Good point. Escape pods don't really make a lot of sense for interstellar ships. I've long felt that what would make the most sense would be for FTL ships to travel in groups of two or more, so there's always a way back to civilization if one ship's drive breaks down irreparably.
 
I'm only saying that, in general terms, a hypothetical scenario where interplanetary journeys take a matter of hours instead of weeks or years would actually be pretty darn excellent. In my Troubleshooter fiction set in the early 22nd century, travel times in the Main Belt and Inner System tend to be on the order of days or weeks, and that's actually pretty darn fast from a realistic standpoint. Earth to Jupiter in less than an hour would be amazingly fast by that standard.
I concur, traveling time in terms of weeks or years is pretty darn excellant.

We only need to look at humanity's past and see how long it took them to cross oceans.

We're spoiled in our modern era where we can cross the world in < 24 hrs.

Imagine how spoiled people in the future will be when they have local Transporter Archs like in ST:PIC where they can criss cross the world in seconds.

They'd think traveling the world in hours as "Primitive" and "Slow".

=D
 
Which is the point of interest here. Would anybody build warp-incapable shuttles if they were merely "pretty darn excellent" if it were equally possible to build warp-capable shuttles that were vastly superior? I mean, what would be the reason not to build those?

Today, some people (like, say, 99.9% of them) don't travel by jet aircraft because it's expensive. But if you are going to go to Neptune at all, what would be your Star Trek reason for not taking a warp-capable craft? In case of shuttles, where does the niche for "equally cramped but significantly slower" come from?

Timo Saloniemi
 
We're spoiled in our modern era where we can cross the world in < 24 hrs.

You can see that in modern Trek productions that routinely depict interstellar journeys as if they took mere moments (Kelvin) or at most hours (Discovery), whereas in TOS they were usually implied to be a matter of weeks (with some exceptions like "Amok Time"). Indeed, one of the explicitly written ground rules in the TOS and TNG writers' bibles was not to treat deep space as a local neighborhood, not to depict interstellar travel as a quick, casual commute and gloss over the vast distances involved. Writers and audiences today are just too accustomed to routine, (relatively) quick travel to anywhere in the world.

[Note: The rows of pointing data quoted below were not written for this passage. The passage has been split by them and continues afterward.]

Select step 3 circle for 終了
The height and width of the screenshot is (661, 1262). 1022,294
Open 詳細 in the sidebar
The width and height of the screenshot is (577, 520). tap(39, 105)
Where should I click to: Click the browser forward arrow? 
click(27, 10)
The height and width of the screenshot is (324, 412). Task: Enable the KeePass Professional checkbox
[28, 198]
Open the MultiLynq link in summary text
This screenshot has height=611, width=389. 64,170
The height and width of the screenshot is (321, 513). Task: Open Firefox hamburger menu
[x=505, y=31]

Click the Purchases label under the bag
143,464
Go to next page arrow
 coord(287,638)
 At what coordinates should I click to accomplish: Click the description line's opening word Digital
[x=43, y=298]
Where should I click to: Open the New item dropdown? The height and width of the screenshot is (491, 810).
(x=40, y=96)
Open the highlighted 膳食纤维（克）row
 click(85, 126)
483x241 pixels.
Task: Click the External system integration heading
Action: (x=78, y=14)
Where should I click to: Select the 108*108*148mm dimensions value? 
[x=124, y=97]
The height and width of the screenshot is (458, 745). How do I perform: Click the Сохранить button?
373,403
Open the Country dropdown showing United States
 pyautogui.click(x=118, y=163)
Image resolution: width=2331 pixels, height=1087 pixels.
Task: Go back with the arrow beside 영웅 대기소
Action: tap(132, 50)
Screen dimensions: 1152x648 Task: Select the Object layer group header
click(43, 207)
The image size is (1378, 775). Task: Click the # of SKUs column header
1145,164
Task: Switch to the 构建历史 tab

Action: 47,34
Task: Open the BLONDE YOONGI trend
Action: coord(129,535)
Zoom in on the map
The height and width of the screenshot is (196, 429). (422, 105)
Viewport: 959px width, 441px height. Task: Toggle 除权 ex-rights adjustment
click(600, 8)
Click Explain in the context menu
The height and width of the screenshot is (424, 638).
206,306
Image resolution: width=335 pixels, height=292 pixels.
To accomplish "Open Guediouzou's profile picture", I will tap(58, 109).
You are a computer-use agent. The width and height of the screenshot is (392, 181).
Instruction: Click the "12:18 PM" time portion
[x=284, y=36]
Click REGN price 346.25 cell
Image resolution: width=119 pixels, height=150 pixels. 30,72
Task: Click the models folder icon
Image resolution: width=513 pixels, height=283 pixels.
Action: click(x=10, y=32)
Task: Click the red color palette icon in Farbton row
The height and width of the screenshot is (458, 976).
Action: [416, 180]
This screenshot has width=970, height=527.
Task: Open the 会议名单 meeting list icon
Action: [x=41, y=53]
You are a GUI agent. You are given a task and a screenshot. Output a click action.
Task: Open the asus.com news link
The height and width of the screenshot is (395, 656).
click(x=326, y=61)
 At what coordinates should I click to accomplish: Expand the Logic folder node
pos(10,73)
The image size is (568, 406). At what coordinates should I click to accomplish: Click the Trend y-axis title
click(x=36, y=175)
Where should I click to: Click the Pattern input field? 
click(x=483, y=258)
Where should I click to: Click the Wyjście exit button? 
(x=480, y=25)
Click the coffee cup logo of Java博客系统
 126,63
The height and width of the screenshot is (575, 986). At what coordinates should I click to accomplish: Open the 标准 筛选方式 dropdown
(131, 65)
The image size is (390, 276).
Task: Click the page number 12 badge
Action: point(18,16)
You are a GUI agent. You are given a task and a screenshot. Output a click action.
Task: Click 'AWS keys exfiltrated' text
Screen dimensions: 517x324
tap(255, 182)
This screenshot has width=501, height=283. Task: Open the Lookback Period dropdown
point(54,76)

Similarly, post-TOS Trek (Voyager aside) never did the TOS thing where it would take three weeks to get a reply back from Starfleet Command; you could always just dial up Earth and talk to an admiral in seconds, no matter where you were in the quadrant. The idea of not having routine interconnection to anywhere in known civilization just doesn't occur to people anymore.
 
You can see that in modern Trek productions that routinely depict interstellar journeys as if they took mere moments (Kelvin) or at most hours (Discovery), whereas in TOS they were usually implied to be a matter of weeks (with some exceptions like "Amok Time"). Indeed, one of the explicitly written ground rules in the TOS and TNG writers' bibles was not to treat deep space as a local neighborhood, not to depict interstellar travel as a quick, casual commute and gloss over the vast distances involved. Writers and audiences today are just too accustomed to routine, (relatively) quick travel to anywhere in the world.

Similarly, post-TOS Trek (Voyager aside) never did the TOS thing where it would take three weeks to get a reply back from Starfleet Command; you could always just dial up Earth and talk to an admiral in seconds, no matter where you were in the quadrant. The idea of not having routine interconnection to anywhere in known civilization just doesn't occur to people anymore.
Every world in the Alpha/Betas quadrants was only a scene break away in DS9.